Ecco cos’è Sovranità, il nuovo movimento che si è unito a Salvini

2 Mar 2015 13:46 - di Redattore 89
sovranità

In piazza sono entrati per ultimi. Non era voluto, ma il risultato è stato un ingresso di forte impatto scenografico: un corteo di oltre cinquemila persone, fitto di bandiere, sceso dalla collina del Pincio e apparso alle spalle del palco di Matteo Salvini, proprio un attimo prima che iniziassero gli interventi. Così Sovranità ha avuto quello che uno dei suoi promotori, Alberto Arrighi, definisce «il suo battesimo di piazza».

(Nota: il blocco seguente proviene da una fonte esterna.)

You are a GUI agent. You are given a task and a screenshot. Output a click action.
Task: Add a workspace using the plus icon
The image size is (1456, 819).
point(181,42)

Un movimento «da tenere d’occhio»

Un battesimo che non è passato inosservato, tanto che alcuni analisti hanno parlato del movimento come di una sigla da tenere d’occhio. Il mandato che Sovranità si è data, del resto, è ambizioso: «Introduce un nuovo modo di leggere gli schieramenti politici: non più destra e sinistra, ma sovranisti e mondialisti», spiega Arrighi, aggiungendo che solo «dei commentatori prezzolati possono parlare della necessità di rivolgersi ai moderati, altrimenti si finisce con gli estremisti». Eppure, il movimento ha una sua identità molto definita, nella quale larga parte ha CasaPound Italia, che ne è stata tra i fondatori e che, non a caso, ha costituito la massa d’impatto dei cinquemila e più di piazza del Popolo.

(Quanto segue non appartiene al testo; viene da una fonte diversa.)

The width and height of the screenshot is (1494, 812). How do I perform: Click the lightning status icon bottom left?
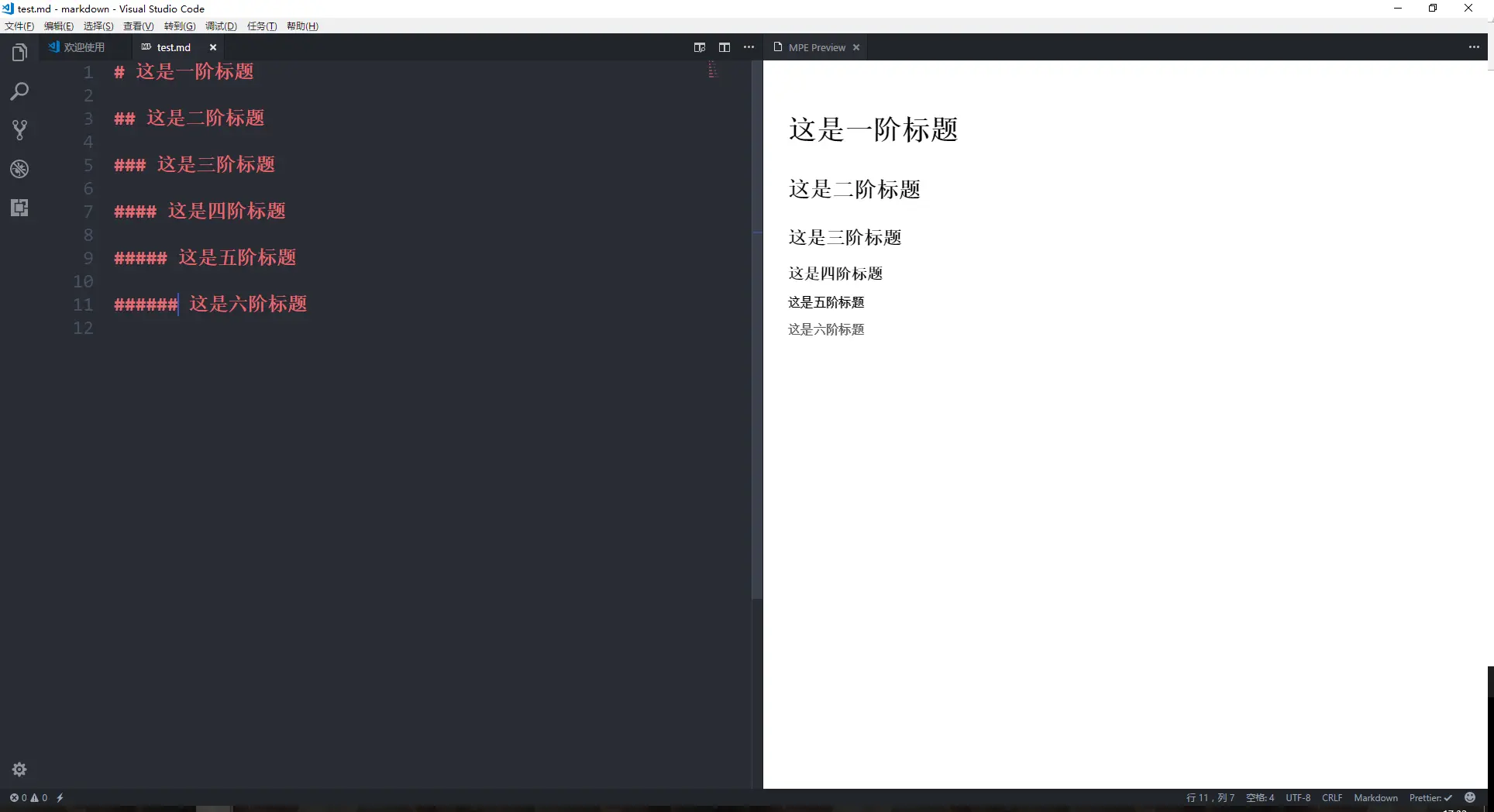pos(60,798)
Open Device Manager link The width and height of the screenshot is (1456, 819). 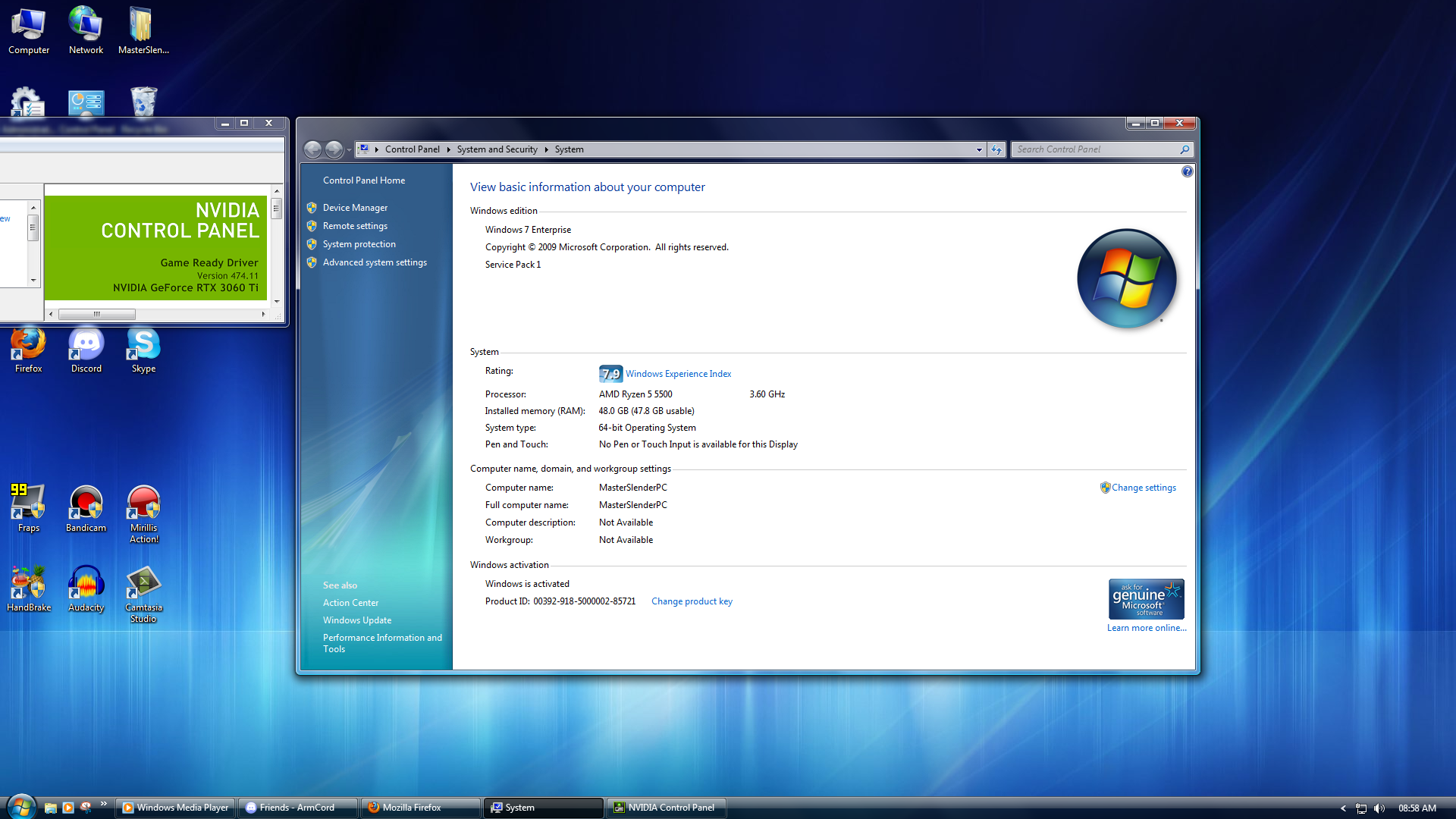354,208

Il rapporto con CasaPound Italia

«Sovranità è il proseguimento, l’allargamento di un percorso che CasaPound sta compiendo, che altri soggetti condividono e che vede al centro, come dice il nome, il concetto di sovranità, a partire da quella nazionale e monetaria». Da qui anche “l’innamoramento” per Salvini, riconosciuto oggi «come leader naturale» di un percorso politico che si declina sui temi dell’euro, dell’immigrazione, delle politiche per il territorio, della visione nazionale. Quando questa propensione, per qualche motivo, dovesse venire meno, verrebbero meno anche le ragioni dello “stare insieme” in piazza e altrove.

Quali alleanze?

«Sovranità non ha nulla a che fare con la spartizioni di spazi di potere», chiarisce Arrighi, rispondendo sul rischio che il movimento possa diventare il trampolino per il carro del possibile vincitore. «Poi gli spazi di potere servono anche a costruire politica e non dirlo sarebbe ipocrita, ma questo è un altro ragionamento», prosegue Arrighi, che esclude la possibilità di «una ricomposizione della destra come era stata pensata negli ultimi vent’anni, dalla nascita di An in poi». «Quello che allora unì oggi è molto inferiore a quello che può dividere», prosegue l’ex esponente di An, sottolineando, per esempio, che «io non ho nulla a che spartire con chi vuole stare all’interno della Nato, dell’Ue, che vuole privilegiare i rapporti con gli Usa rispetto a quelli con la Russia di Putin». E il fatto che il palco di piazza del Popolo è stato condiviso con Giorgia Meloni di Fratelli d’Italia? «In un grande movimento – conclude Arrighi – c’è spazio per tutti, dipende poi se si riesce a stare sul punto politico».